Ayh baekyeol reel

2.9K 227 87
                                    

Sehun'un kafası karışıktı. Güzel oğlana şaka yaparken böyle olacağını düşünmemişti. Kapıdan çıkıp giden oğlanı izledi ve gerildi. Buralarda başına neler geleceği belli olmazdı. Dün gece parti boyunca gerçek aşktan söz etmişti Lu Han. Sehun bu saçmalıklara inanmıyordu tabi ki ama sarhoş oğlanı, ona asılan insanlardan korumuştu. Aslında Lu Han hatırlamasa da ikili epey sohbet etmişti, Sehun Lu Han'ın saf bir insan olduğunu düşünüyordu. Lu Han eğlenmek istediğini söylemiş durmuş, Sehun'un burnundan getirmişti. Sonunda parti bittiğindeyse oğlanı orada bırakmaya gönlü elvermemişti. 

Sarhoş Lu Han kesinlikle ayık olandan daha sevimliydi bir kere. Sehun derin bir nefes alıp yataktan kalktı.Kıyafetlerini giyerken Lu Han'ın dün geceki davranışlarını gözlerinin önüne getirdi. Sehun, Lu Han'ı eve getirmiş, ona kanepede yatak açacaktı ama Lu Han hiperaktif bir çocuk gibi evde koşturmuş, yatak odasını bulunca da yatağa çıkmıştı. Odasına girdiğinde yatağın üzerinde zıplayan Lu Han'ı gördüğünde ne kadar şaşırdığını hatırlayıp güldü Sehun. Lu Han, yataktan ayrılmayı reddetmişti ve sonuç olarak beraber uyumuşlardı. Bunları düşünürken hazırlandı, araba anahtarlarını da alıp çıktı evden. 

---------------

Lu Han nerede olduğunu bilmiyordu. İnadına yenik düşüp yaptığı şeyin ne kadar aptalca olduğunu yeni fark etmişti. Derin bir nefes aldı, bütün sokaklar birbirine benzerken nasıl evine dönebilirdi ki? Beklenmedik gök gürültüsüyle yerinde sıçradı. Yağmur yağacak gibiydi. Lu Han, bunları hak edecek ne yaptığını gerçekten bilmiyordu, belki de bu onun geçmesi gereken bir sınav falandı. İlk yağmur damlasının burnuna inmesiyle sınavı geçemeyeceğini anladı.



------------

Baekhyun, sinirle evden çıktı. Jongin onun telefonuna cevap vermeye bile tenezzül etmemişti. Hızla taksiyi aradı, sinirini ancak alışveriş yaparak atabilirdi. Yaklaşık on dakika sonra, düşüncesi bile kalbini yumuşatan taksinin sesi duyuldu. Sarı araba yumuşak hareketlerle Baekhyun'un önünde durdu. Baekhyun tam arka kapıyı açacakken, şoför eğilip ön kapıyı açtı. "Hadi binin efendim."

Baekhyun yutkundu ve başını sallayarak ön koltuğa oturdu. Neler oluyordu? Chanyeol, neden onu ön koltuğa oturtmuştu.

"Başınız ağrıyor mu?

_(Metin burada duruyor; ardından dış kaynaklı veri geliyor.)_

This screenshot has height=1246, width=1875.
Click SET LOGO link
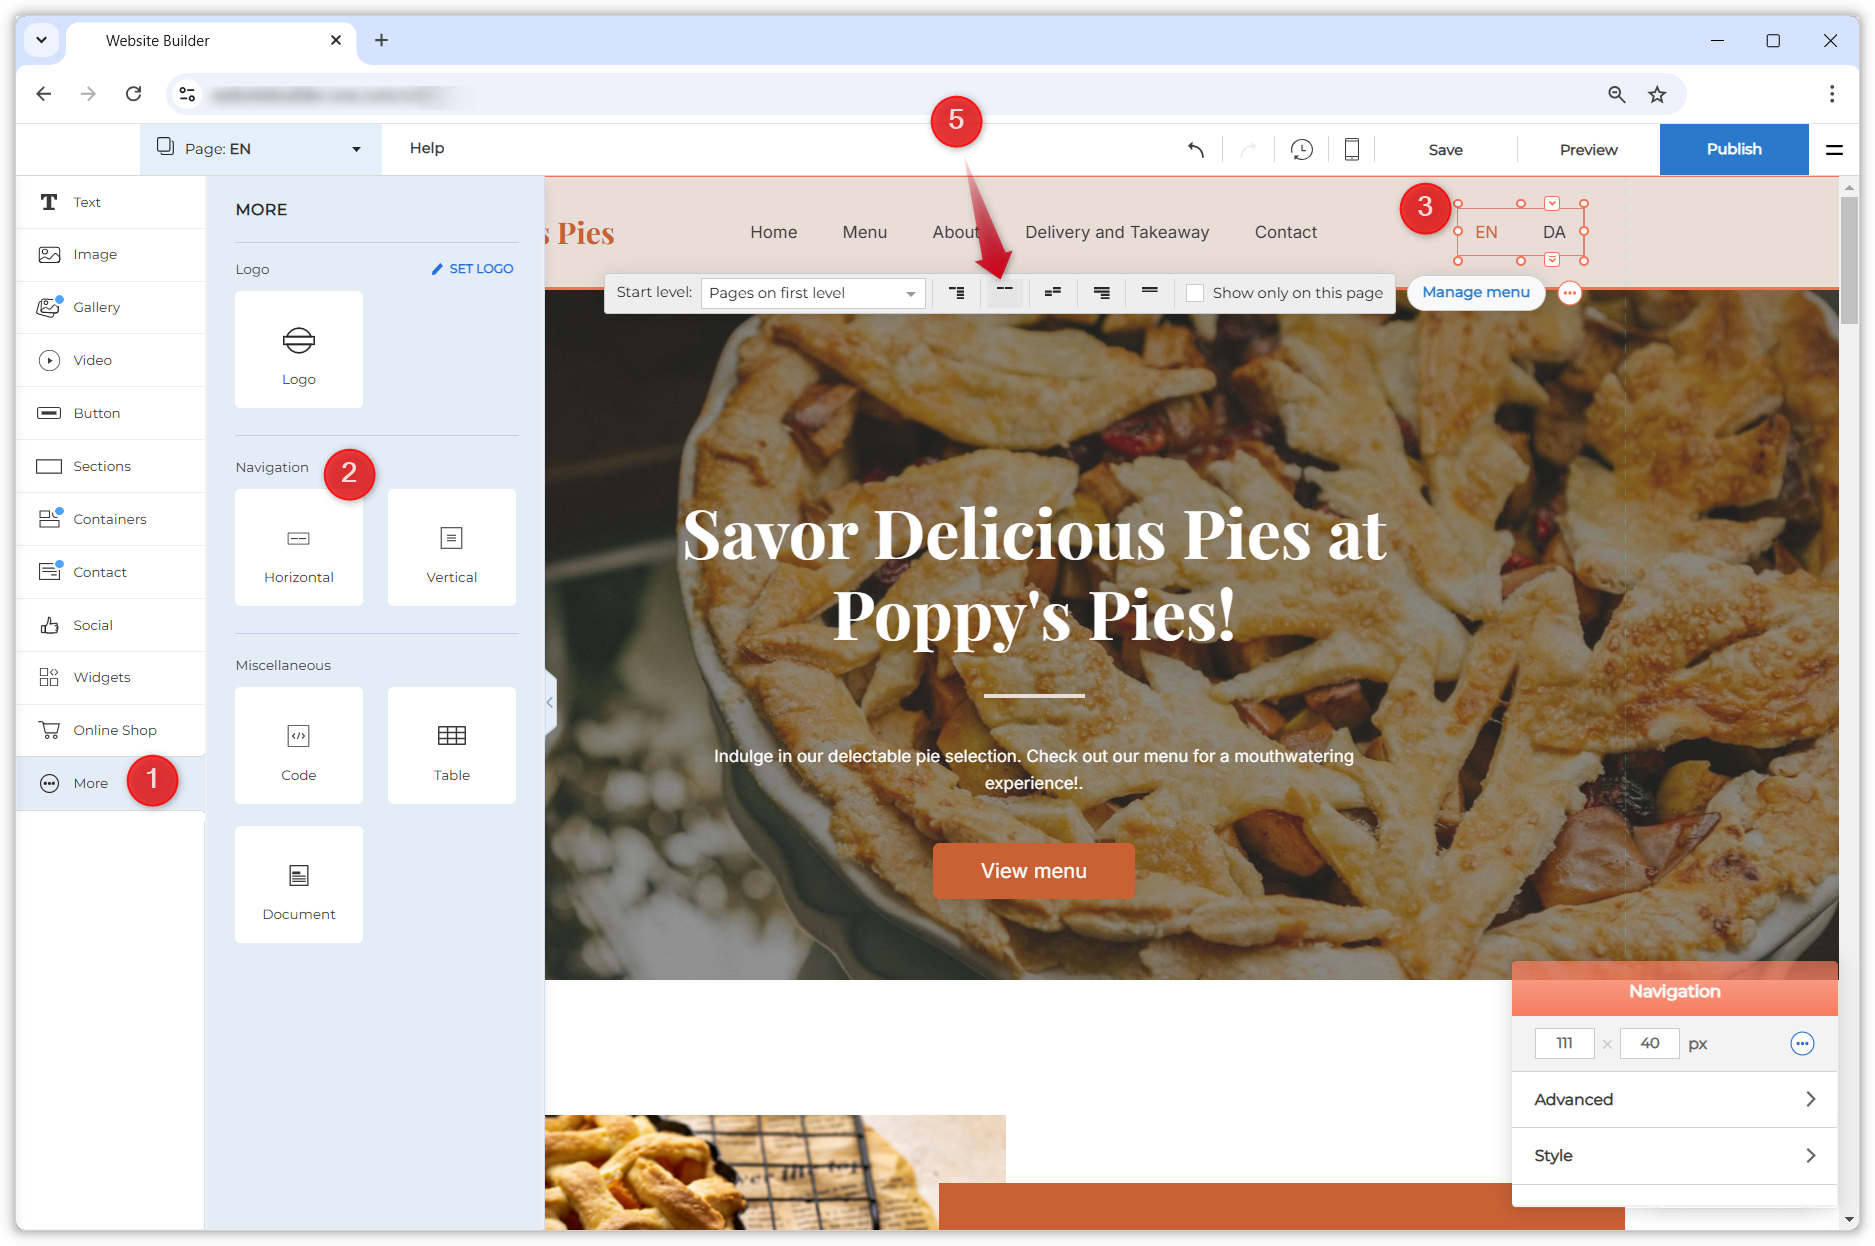coord(472,268)
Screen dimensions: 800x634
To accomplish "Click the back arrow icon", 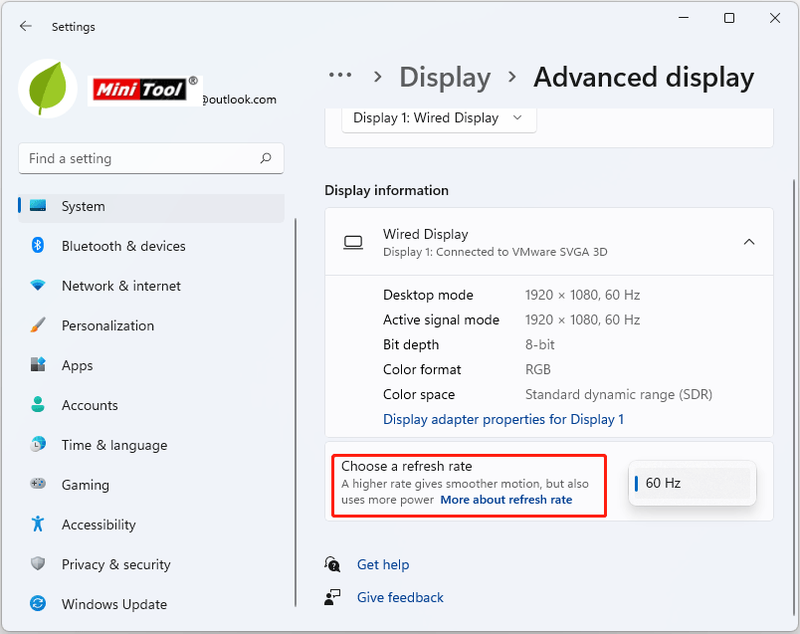I will point(26,27).
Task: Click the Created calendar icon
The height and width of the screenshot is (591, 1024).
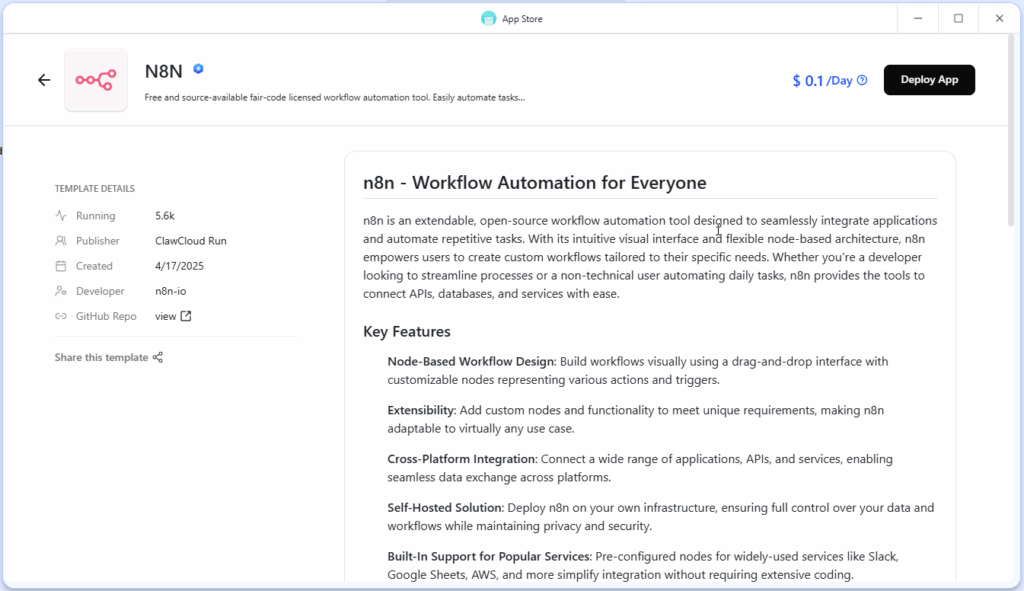Action: (x=61, y=266)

Dün çok sarhoştunuz." Chanyeol sırıtarak konuşurken bir anlığına Baekhyun'a çevirdi yüzünü.

Baekhyun'un şaşkınlıktan dili tutulmuştu. "B-ben..."

Sonunda aklını topladı ve Chanyeol'e dikti gözlerini. "Dün sarhoş olduğumu nereden biliyorsun?"

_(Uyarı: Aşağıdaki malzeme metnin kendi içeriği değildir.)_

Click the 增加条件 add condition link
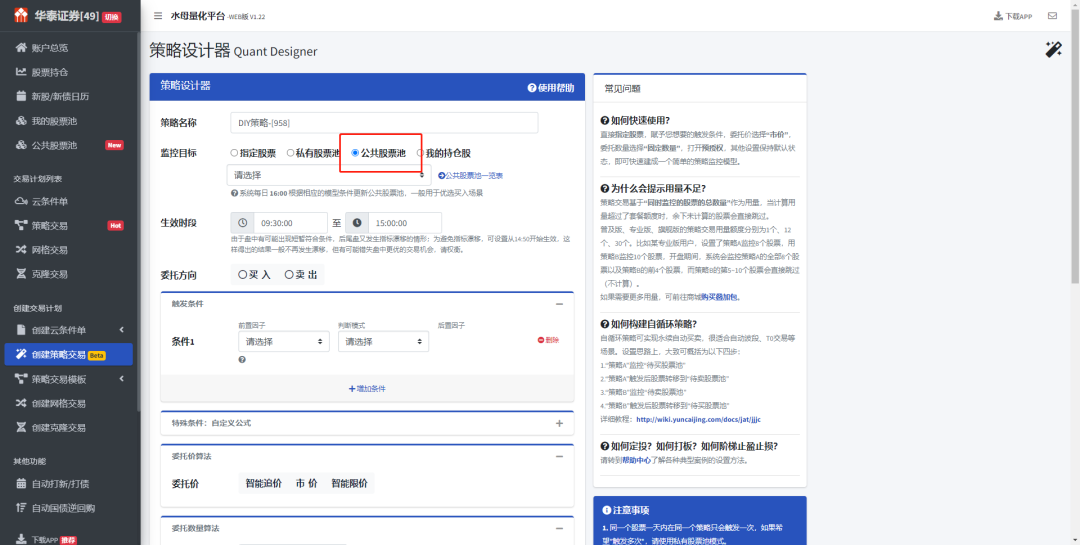The width and height of the screenshot is (1080, 545). coord(367,388)
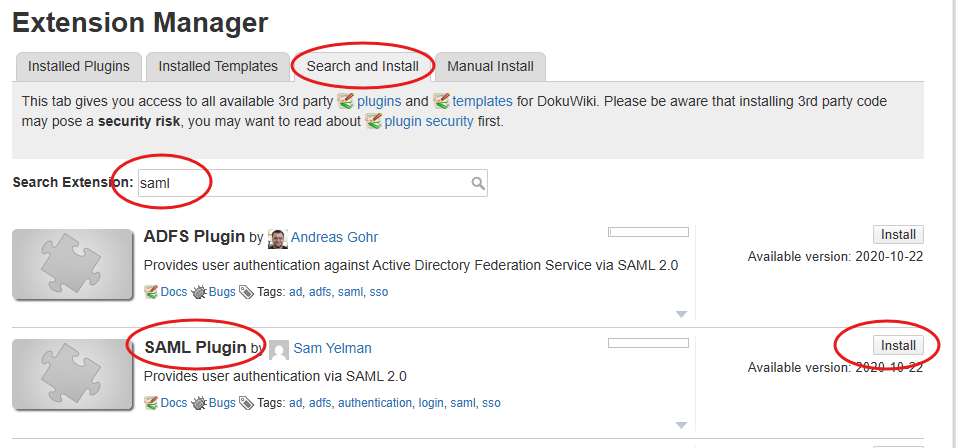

Chanyeol kalın sesiyle kahkaha attı. Baekhyun gözlerinin önündeki mükemmelliğe sahip olma isteğini zor bastırdı ve cevabı bekledi.

"Evinize ben götürdüm sizi, hatırlamıyor musunuz?"

Baekhyun, kanının donduğunu hissetti. "N-nasıl yani?" dedi cevaptan korkarak.

"Koyu tenli arkadaşınız sizi taksiye bindirdi ve gitti."

Baekhyun, Jongin'i öldüreceğine dair içten içe söz verdi. O herifi yaşatmayacaktı.

"Ama çok tatlı bir sarhoştunuz."

Baekhyun kızararak yutkundu. "Gerçekten mi?"

"Evet, sizi soyarken kıpkırmızı oldunuz ama duşa soktuğumda benim de gelmem için ısrar ettiniz. Kesinlikle bir anınız diğerini tutmuyordu."

"Her şeyimi gördüğüne göre bana siz demene gerek yok Chanyeol-shi." Baekhyun gözleri şaşkınlıkla açılıp öylesine bir noktada sabit kaldığında konuştu. Her an kalp krizinden ölebilirdi ve buna kesinlikle memnun olurdu.